The premise? Ha ha, well, the premise is tricky to explain. I mean, it starts logically enough with two men, Gibreal Farishta and Saladin Chamcha, falling to earth after their plane explodes due to a terrorist attack over the English Channel.


“To be born again,' sang Gibreal Farishta tumbling from the heavens, 'first you have to die. Ho ji! Ho ji! To land upon the bosomy earth, first one needs to fly Tat-taa! Takatun! How to ever smile again, if first you won't cry? How to win the darling's love mister, without a sigh?”


Ho ji aside. Naturally, they survive, and are washed up upon a beach and taken in by a woman. The woman, Rosa, cares for them but they start to develop odd features; One develops hooves and the appearance of the devil; the other seems to bloom a halo. Interesting.

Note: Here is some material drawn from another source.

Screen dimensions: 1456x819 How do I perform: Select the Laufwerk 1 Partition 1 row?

The story kicks on from there, but running parallel, and perhaps the crux of the tale, are the dreams of one of the protagonists, Gibreel, who has visions of the journeys and interactions of the Prophet Muhammad.

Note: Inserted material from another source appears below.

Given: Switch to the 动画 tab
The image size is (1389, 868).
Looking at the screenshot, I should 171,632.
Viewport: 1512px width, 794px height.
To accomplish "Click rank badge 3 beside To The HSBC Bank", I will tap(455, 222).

In this city, the businessman-turned-prophet, Mahound, is founding one of the world's great religions; and has arrived, on this day, his birthday, at the crisis of his life. There is a voice whispering in his ear: What kind of idea are you? Man-or-mouse? We know that voice. We've heard it once before.


The first time I read this piece I was taken more by the abstracted, surreal style of writing than the Muslim-linked content or by the controversy of a fatwā on the author. Call me uneducated, in fact call me whatever you will as I was eight when The Satanic Verses was first released and the most I knew of the Salman Rushdie and the fatwā had been gleaned from Seinfeld.

It's like a sauna in here, huh? I feel like I'm...back at the desert.

Truth be told, after the first read, without knowing in depth the Muslim faith I could barely fathom what the controversy was about other than the experiences of the Prophet Muhammad had been dissected and written about by an absolute artist. I had to dig about on the internet to find out what all the fuss was about and it is interesting hodgepodge of dogma and artistic intentions.


Drama aside the writing is wonderfully sprawling, verging on incoherent and just as you feel you’ve lost the thread of understanding in the quagmire of imagery, you fathom the overarching meaning and he holds his form and the story together.


“Everest silences you...when you come down, nothing seems worth saying, nothing at all. You find the nothingness wrapping you up, like a sound. Non-being. You can't keep it up, of course. the world rushes in soon enough. What shuts you up is, I think, the sight you've had of perfection: why speak if you can't manage perfect thoughts, perfect sentences? It feels like a betrayal of what you've been through. But it fades; you accept that certain compromises, closures, are required if you're to continue.”


I thoroughly enjoyed this piece and reading Salman gave birth to a good six month period in me where I explored the abstraction of narratives. I haven’t written a full piece with this narrative style but I have an idea bubbling away on the back burner that one day I may have the technical prowess to be able to execute.


Broadway Boogie Woogie by Monders

1 comment:

Unknown said...

I'm surprised that Salman Rushdie would be compared to Piet Mondrian when 'Broadway Boogie-Woogie' was considered a failure by Mondrian.